Auszug:
┌──

«Wenn der heilige Gallus gewusst hätte …»

In unserer Porträtserie stellen wir Menschen vor, die oft im Hintergrund arbeiten. Zu ihnen gehört Philipp Gerschwiler, Leiter des Sekretariats des Bistums St. Gallen.

Rund um die Kathedrale in St. Gallen geht es geschäftig zu und her. Touristen besichtigen die imposante Kirche oder die aktuelle Ausstellung in der Stiftsbibliothek. Im Innenhof des Klosterbezirkes sind Arbeiter dabei, die Fassade zu renovieren. Hier, im ersten Stock des altehrwürdigen Gebäudes, empfängt mich Philipp Gerschwiler und führt mich in sein Büro im Ordinariatstrakt.

Eine Tür geht auf

Gerschwiler trägt als Leiter des Sekretariats die Hauptverantwortung für den Sekretariatsbetrieb der Kanzlei. Seine berufliche Laufbahn begann er jedoch nicht in der Kirche, sondern bei den SBB. Insgesamt 15 Jahre arbeitete Gerschwiler bei der SBB. Irgendwann wurde ihm klar, dass er nicht sein Leben lang in diesem Bereich arbeiten möchte. In dieser Zeit las er das Inserat, in dem ein Leiter für das Sekretariat gesucht wurde. «Ich hatte das Gefühl, dass diese Stelle genau dem entsprach, was ich gesucht habe. Es war eine Tür, die zur rechten Zeit aufgegangen ist», meint er rückblickend.

Ruhe bewahren in hektischen Zeiten

An seiner Arbeit gefällt ihm besonders, dass jeder Tag anders ist. Zu Beginn der Woche wird jeweils in einer Koordinationssitzung die Woche geplant. Doch es gibt immer wieder ganz kurzfristige Termine und Anfragen, dann gilt es entsprechend zu improvisieren und die Ruhe zu bewahren. Zu seinem Tätigkeitsgebiet gehören auch die Buchhaltung und die Protokollführung im Ordinariatsrat, in dem er beratendes Mitglied ist.
Die wichtigste Aufgabe für Gerschwiler ist die Leitung des bischöflichen Sekretariats. Als direkter Sekretär von Bischof Markus Büchel bespricht er zweimal am Tag die eingegangene Post (Briefpost und E-Mails) mit ihm. «Wir sind etwa drei Stunden pro Tag zusammen und planen das weitere Vorgehen.» In seiner Anstellung ist Diskretion sehr wichtig. «Hier spüre ich das Vertrauen meines direkten Vorgesetzten, Kanzler Claudius Luterbacher, aber auch das des Bischofs selbst», stellt er fest. Gerschwiler fühlt sich sichtlich wohl in diesem Team und in seiner Arbeit.

└──

Schriftliche Aufgabe A: Gib aus dem Porträt über Philipp Gerschwiler alles von „Ruhe bewahren in“ bis hinunter zu „beratendes Mitglied ist.“ wortgetreu wieder.

Bereitgestellte Angaben:
┌──

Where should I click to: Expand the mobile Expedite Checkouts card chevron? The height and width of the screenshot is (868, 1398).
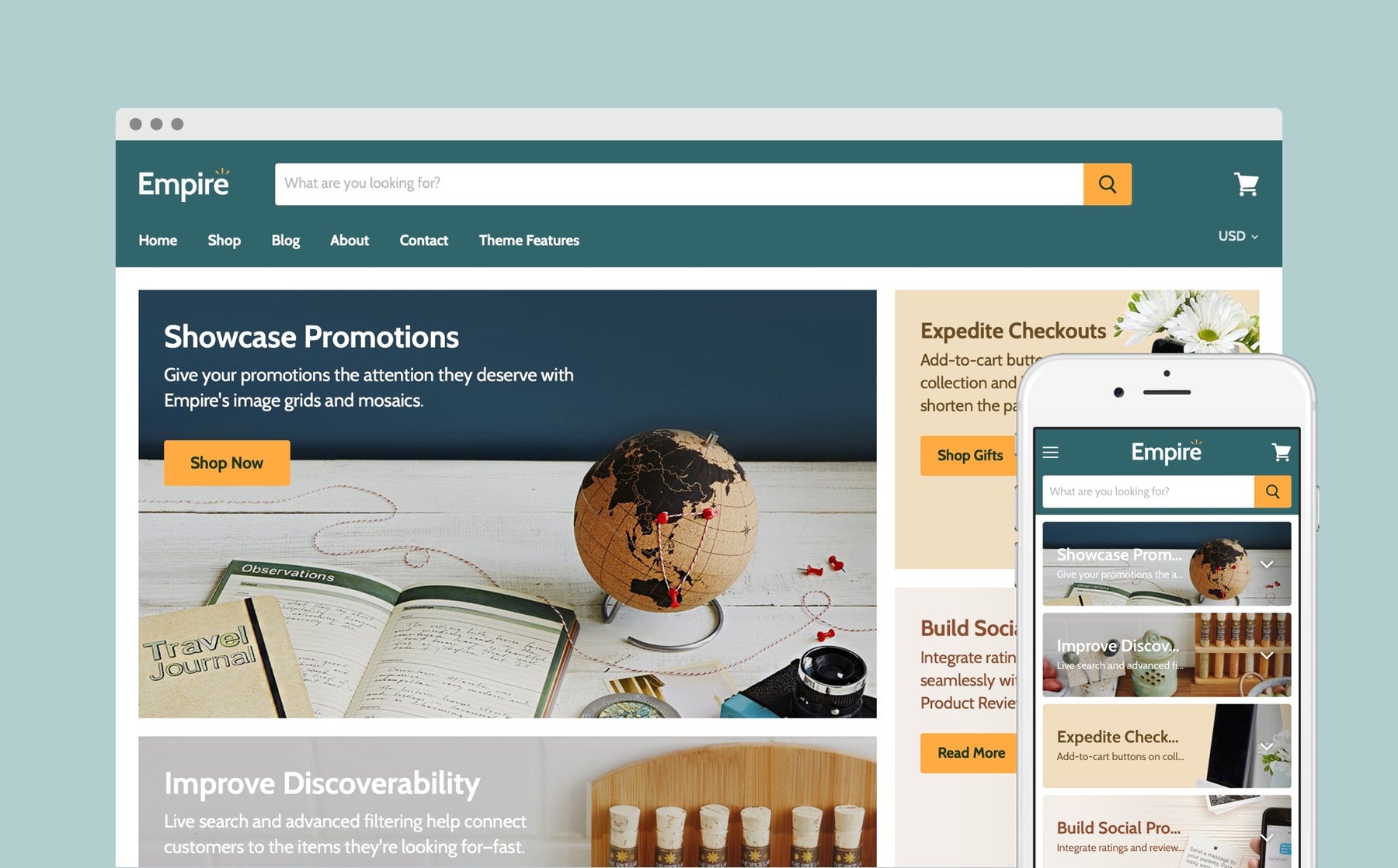[x=1267, y=747]
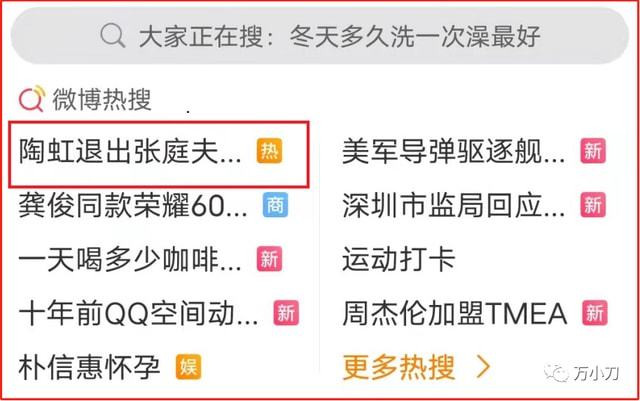The width and height of the screenshot is (640, 401).
Task: Click the magnifier icon in search bar
Action: 113,36
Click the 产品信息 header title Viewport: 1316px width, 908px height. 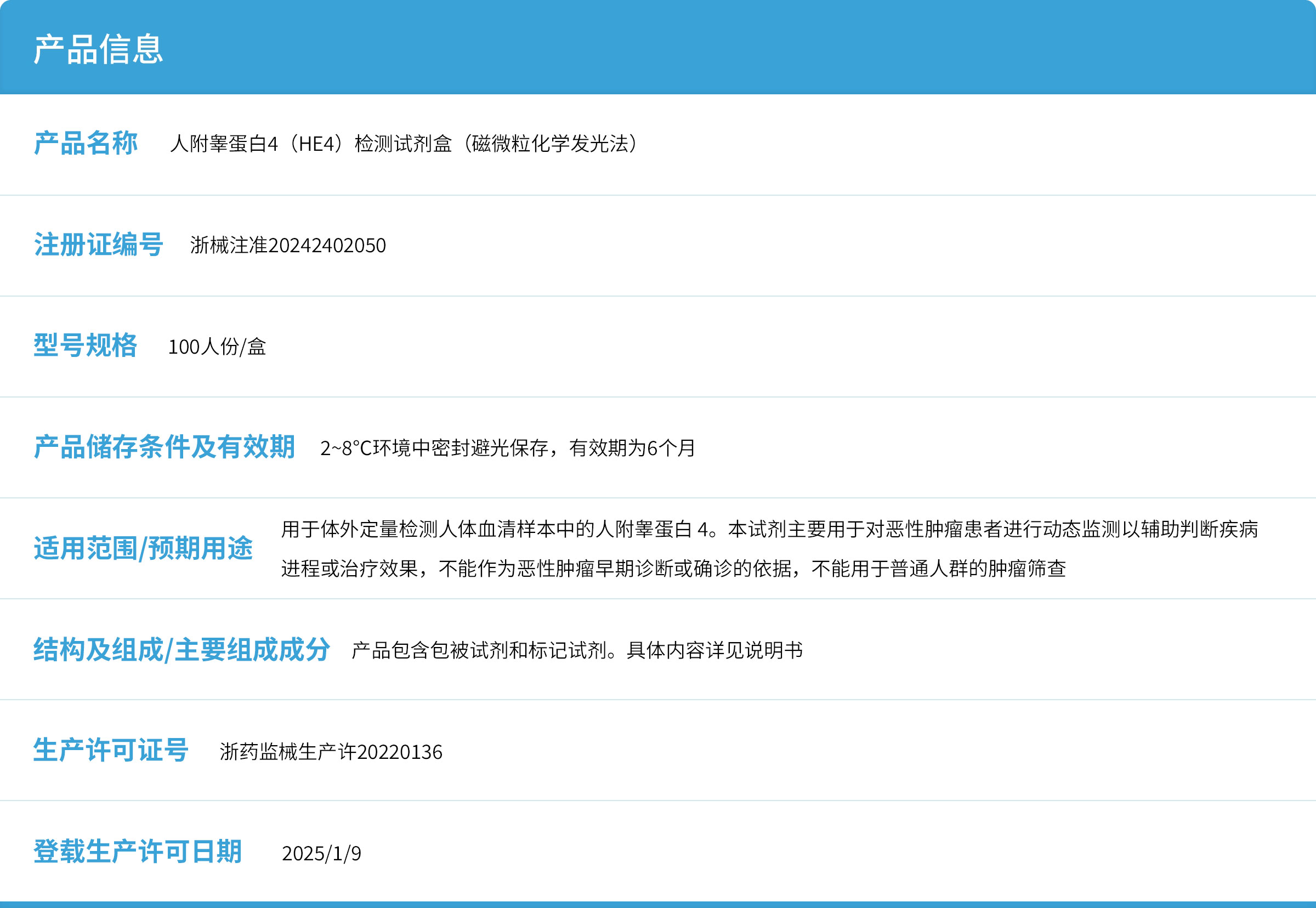(99, 49)
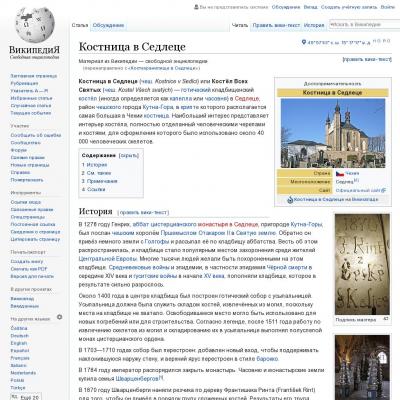Click the Wikipedia globe logo
Image resolution: width=400 pixels, height=400 pixels.
35,25
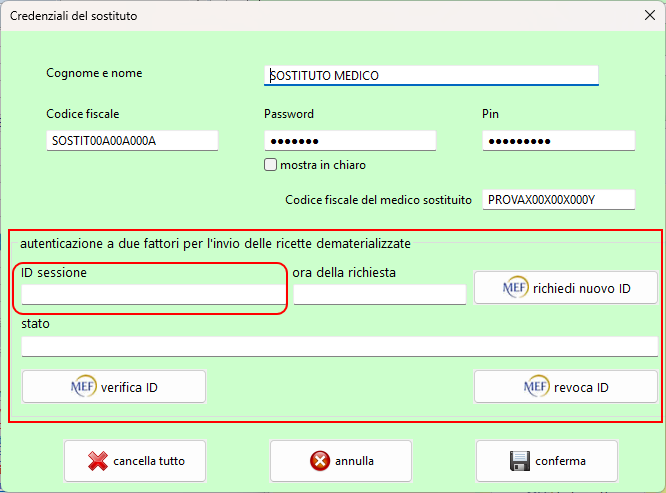Viewport: 666px width, 493px height.
Task: Focus the Cognome e nome field
Action: click(x=431, y=75)
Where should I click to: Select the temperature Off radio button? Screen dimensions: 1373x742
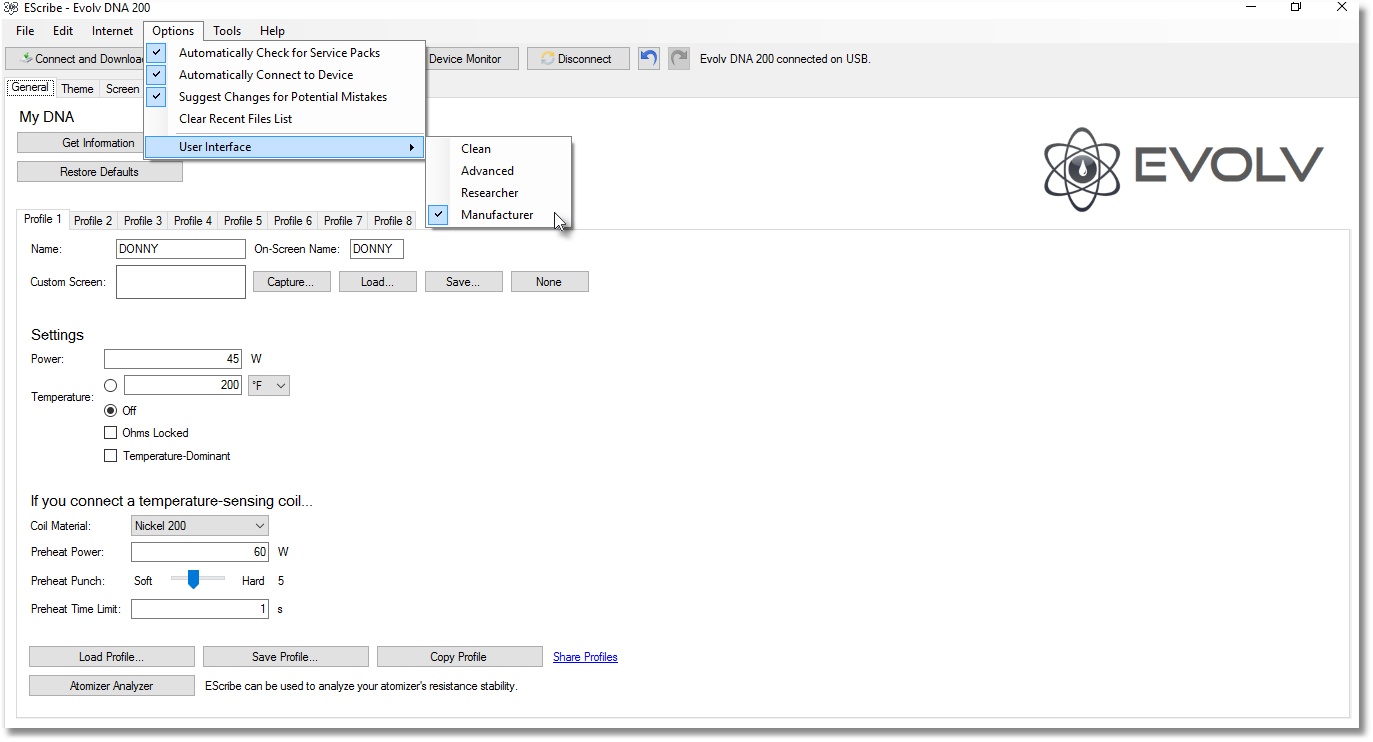point(111,411)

└──

Schriftliche Aufgabe B: Ordne in den Einträgen alles von der Zeile mit „Where should I click to: Select“ bis hinunter zum Ende der Einträge als Markdown-Tabelle mit den Spalten „Nr.“ und „Zeile“ an. Lass Leerzeilen und die Bilder weg.

Schriftliche Antwort A:
Ruhe bewahren in hektischen Zeiten

An seiner Arbeit gefällt ihm besonders, dass jeder Tag anders ist. Zu Beginn der Woche wird jeweils in einer Koordinationssitzung die Woche geplant. Doch es gibt immer wieder ganz kurzfristige Termine und Anfragen, dann gilt es entsprechend zu improvisieren und die Ruhe zu bewahren. Zu seinem Tätigkeitsgebiet gehören auch die Buchhaltung und die Protokollführung im Ordinariatsrat, in dem er beratendes Mitglied ist.

Schriftliche Antwort B:
| Nr. | Zeile |
|---|---|
| 1 | Where should I click to: Select the temperature Off radio button? Screen dimensions: 1373x742 |
| 2 | point(111,411) |